Input data section start

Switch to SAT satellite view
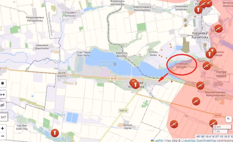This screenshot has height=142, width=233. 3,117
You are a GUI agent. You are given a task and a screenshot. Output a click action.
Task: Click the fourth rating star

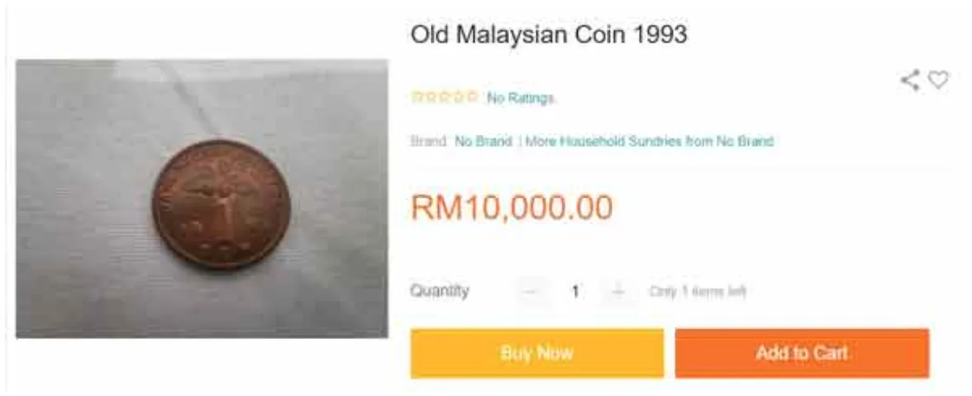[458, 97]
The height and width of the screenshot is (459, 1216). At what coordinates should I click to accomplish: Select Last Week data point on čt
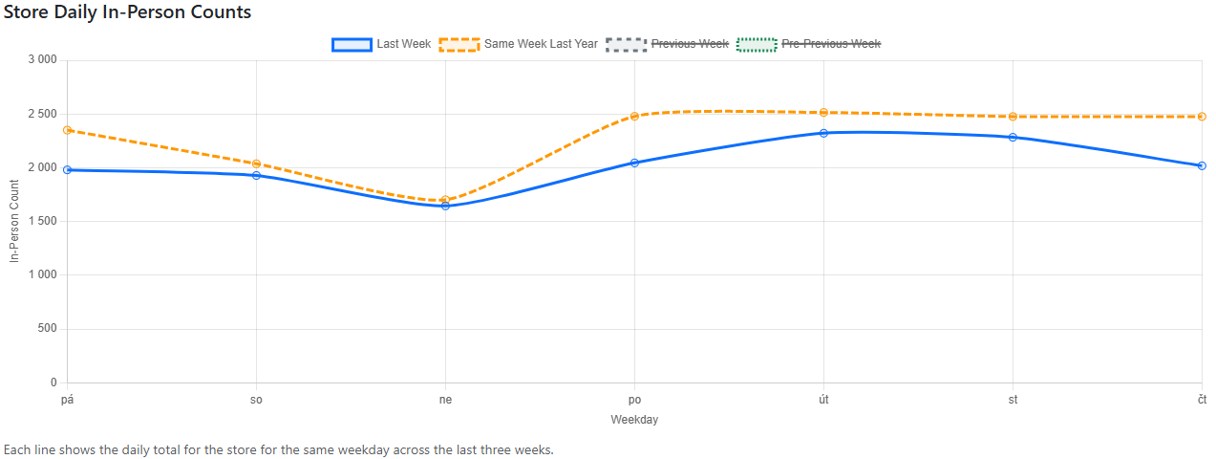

Input data section end
Input data section start

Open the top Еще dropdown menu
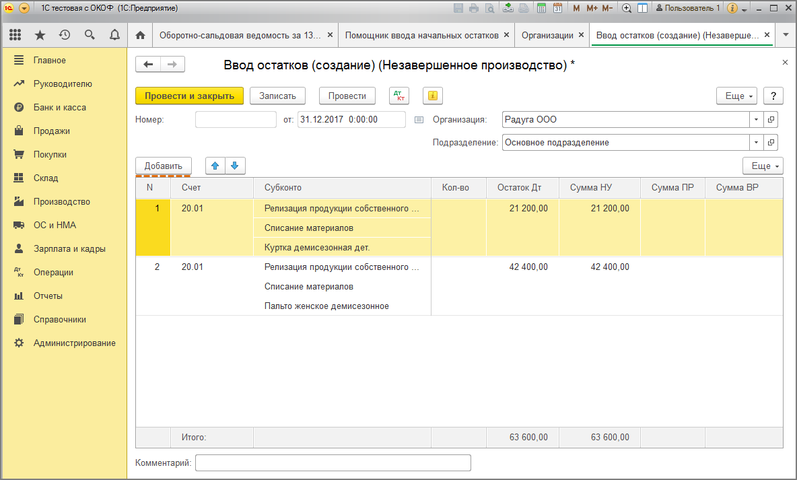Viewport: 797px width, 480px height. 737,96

Input data section end

Look above for the line containing "Switch to SAT satellite view", then copy exactly from it through the line containing "The height and", keeping both and leaving out pictures. Add nothing else.

Solution to the exercise:
Switch to SAT satellite view
This screenshot has height=142, width=233. 3,117
You are a GUI agent. You are given a task and a screenshot. Output a click action.
Task: Click the fourth rating star

[458, 97]
The height and width of the screenshot is (459, 1216). At what coordinates should I click to accomplish: Select Last Week data point on čt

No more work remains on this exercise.